Фандорин против Шекспира
Фандорин против Шекспира
Борис Акунин. Гамлет // «Новый мир», 2002, № 6
Чтение «Гамлета» Акунина – это та ситуация, когда финал трагедии заставляет отказаться чуть ли ни от всего, что переживаешь, читая ее основной текст.
«До-финальная», основная часть текста вызывает ощущение, что перед нами не только литературная игра (как было в «Чайке»), что Акунин решился написать своего «Гамлета». (А почему нет? Сколькие, например, написали своего «Дон Жуана» или «Антигону». Да и шекспировский «Гамлет» был не первым «Гамлетом».)
Естественно, что стилистика повествования Акунина строится на стилизациях, то есть на филологическом – и, в свою очередь, предполагаемым им философском – комментировании шекспировской трагедии.

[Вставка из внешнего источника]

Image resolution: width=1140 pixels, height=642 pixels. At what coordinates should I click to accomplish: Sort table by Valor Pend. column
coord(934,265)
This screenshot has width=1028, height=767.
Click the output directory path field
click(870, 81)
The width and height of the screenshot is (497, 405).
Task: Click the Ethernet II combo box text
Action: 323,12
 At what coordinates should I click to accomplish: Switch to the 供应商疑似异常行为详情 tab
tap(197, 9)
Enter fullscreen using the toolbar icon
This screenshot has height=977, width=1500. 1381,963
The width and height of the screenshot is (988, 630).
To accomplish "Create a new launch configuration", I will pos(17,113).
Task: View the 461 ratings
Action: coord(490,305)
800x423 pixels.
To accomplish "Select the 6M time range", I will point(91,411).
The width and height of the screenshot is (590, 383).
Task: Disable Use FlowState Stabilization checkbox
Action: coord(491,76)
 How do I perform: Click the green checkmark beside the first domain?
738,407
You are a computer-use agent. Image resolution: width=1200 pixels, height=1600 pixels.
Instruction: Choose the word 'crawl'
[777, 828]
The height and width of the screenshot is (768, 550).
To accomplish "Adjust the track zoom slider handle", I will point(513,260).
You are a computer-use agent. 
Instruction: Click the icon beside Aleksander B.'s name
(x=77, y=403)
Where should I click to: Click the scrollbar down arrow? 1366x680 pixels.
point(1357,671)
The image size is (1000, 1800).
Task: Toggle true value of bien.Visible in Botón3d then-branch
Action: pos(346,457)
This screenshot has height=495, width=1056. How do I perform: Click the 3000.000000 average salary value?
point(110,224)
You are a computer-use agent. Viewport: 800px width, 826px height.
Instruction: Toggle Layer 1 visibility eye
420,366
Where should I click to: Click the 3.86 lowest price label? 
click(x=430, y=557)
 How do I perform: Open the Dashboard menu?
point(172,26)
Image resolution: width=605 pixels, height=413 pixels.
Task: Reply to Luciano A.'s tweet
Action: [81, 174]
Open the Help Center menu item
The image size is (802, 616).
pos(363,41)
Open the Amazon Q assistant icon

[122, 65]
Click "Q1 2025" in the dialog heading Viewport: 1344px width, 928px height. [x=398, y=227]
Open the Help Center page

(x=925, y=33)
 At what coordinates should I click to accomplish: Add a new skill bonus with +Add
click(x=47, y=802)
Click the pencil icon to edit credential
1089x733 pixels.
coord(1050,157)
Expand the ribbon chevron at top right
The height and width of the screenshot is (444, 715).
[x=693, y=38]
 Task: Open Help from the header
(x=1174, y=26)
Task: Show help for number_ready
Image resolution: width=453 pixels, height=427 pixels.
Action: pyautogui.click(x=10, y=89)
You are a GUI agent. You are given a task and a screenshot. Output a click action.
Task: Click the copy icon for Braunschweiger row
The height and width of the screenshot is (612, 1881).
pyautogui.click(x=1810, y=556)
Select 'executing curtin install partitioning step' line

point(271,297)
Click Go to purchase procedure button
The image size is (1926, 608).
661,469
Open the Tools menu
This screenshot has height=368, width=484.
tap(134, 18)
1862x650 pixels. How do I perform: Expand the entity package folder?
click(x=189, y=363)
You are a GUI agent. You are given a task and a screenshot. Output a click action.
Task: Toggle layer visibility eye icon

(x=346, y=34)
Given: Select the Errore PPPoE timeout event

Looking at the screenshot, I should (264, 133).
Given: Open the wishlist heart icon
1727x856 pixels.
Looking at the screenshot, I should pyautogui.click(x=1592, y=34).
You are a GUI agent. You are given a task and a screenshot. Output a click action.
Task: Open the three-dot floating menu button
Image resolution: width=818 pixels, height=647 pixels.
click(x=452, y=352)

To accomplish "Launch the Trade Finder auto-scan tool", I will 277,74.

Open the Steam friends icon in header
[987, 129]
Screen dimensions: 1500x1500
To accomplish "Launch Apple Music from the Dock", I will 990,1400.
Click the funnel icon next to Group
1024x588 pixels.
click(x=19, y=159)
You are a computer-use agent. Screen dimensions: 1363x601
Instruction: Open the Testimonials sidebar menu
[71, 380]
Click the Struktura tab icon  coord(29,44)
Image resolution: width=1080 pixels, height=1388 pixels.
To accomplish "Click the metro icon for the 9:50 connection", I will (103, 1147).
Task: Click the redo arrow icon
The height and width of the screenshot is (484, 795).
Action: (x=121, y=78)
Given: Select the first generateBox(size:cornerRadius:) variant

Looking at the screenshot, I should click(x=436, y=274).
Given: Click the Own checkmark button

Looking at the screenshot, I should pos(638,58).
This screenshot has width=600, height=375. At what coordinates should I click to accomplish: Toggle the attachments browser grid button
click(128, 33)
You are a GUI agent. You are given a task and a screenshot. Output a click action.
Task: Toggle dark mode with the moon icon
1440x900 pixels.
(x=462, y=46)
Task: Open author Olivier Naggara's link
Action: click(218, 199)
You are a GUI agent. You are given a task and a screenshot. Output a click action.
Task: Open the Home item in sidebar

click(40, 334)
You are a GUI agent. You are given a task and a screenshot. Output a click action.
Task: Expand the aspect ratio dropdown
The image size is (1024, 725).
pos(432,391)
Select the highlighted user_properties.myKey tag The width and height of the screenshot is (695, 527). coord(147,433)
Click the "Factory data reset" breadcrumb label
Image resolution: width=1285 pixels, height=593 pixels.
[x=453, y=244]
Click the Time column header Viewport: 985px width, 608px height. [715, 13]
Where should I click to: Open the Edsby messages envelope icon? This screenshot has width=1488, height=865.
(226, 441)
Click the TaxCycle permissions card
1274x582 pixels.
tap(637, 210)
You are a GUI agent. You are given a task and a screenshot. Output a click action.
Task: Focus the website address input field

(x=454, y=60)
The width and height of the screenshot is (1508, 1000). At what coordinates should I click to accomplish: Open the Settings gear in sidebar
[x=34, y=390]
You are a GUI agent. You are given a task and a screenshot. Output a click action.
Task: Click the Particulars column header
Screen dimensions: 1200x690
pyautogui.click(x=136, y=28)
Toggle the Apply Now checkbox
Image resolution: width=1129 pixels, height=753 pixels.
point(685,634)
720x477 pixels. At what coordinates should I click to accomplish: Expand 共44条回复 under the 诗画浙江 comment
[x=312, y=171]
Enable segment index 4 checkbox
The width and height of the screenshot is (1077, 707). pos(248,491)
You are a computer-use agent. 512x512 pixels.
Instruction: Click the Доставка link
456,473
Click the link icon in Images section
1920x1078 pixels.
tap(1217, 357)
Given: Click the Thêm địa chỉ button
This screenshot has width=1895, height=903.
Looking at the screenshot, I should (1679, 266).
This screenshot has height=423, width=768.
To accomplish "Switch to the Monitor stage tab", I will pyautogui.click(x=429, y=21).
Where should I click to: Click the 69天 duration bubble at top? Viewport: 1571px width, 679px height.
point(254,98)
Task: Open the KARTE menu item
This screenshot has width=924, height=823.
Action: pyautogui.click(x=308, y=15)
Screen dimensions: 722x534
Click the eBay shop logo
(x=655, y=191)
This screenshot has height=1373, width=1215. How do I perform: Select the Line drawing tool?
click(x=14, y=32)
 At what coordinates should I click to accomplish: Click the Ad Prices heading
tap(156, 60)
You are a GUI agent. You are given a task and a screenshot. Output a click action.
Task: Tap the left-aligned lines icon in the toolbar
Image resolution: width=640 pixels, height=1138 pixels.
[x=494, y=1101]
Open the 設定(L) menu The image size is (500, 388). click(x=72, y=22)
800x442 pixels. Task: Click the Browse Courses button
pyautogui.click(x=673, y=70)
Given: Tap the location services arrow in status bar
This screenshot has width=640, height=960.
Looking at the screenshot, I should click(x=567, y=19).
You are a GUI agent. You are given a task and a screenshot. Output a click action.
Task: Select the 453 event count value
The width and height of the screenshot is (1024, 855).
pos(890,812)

«Гамлет» у Акунина написан как бы стихом русского – рубежа XIX–XX веков, до-пастернаковского – перевода с английского (шекспировского) языка. Стилизация достаточно изощренная, «вкусная», с обыгрыванием некоторой тяжеловесности и архаичности оборотов.
Клавдий:
Но вот еще о чем хочу просить.
Попробуйте не прямо, ненароком,
Повыведать, какого естества
Печаль и злость, что гложут душу принцу.
Игра с языковой архаикой сочетается с модернизацией шекспировских образов. Акунин как бы обнажает исходный знак, которым мечен каждый в системе образов у Шекспира.
Гамлет здесь толстый, неуклюжий, нерасторопный, некрасивый (это не ново – в театре такие трактовки уже были). По сравнению с шекспировским он еще более, как сказали бы сегодня, заторможен. И потому некоторые сюжетные функции у шекспировского Гамлета забирает Гораций; в частности, именно Гораций предлагает разыграть перед королем сцены отравления или берет на себя разговор с королевой. Но при этом Акунин остается в русле традиции – Гамлет у него персонифицирует мучительную рефлексию: если правда то, что сказал призрак, то значит мир устроен не так, как считал Гамлет, и соответственно, он, Гамлет, должен отказаться от себя прежнего, должен принять реальность открывшегося перед ним мира, даже если – как тоскливо с самого начала предчувствует Гамлет – ему самому нет места в этом мире.
Акунинские Розенкранц и Гильденстерн в своих репликах и монологах лишаются округлости и некоторой политесной придворной неопределенности высказываний. У Шекспира эти образы в трагедии прорисованы, прежде всего, их сюжетной функцией. Акунин же приводит их речь в соответствие с их сюжетной функцией – они выговариваются перед читателем как гуляки, выпивохи, согласные за выпивку на роль шутов, которым в голову не может прийти, что их «употребляют».
Полония Акунин сделал заговорщиком, нацелившимся на датскую корону. Логика образа придворного интригана здесь тоже в принципе не нарушена. Только Полоний, в отличие от шекспировского («вертлявый, глупый хлопотун»), стал более деятельным и инициативным.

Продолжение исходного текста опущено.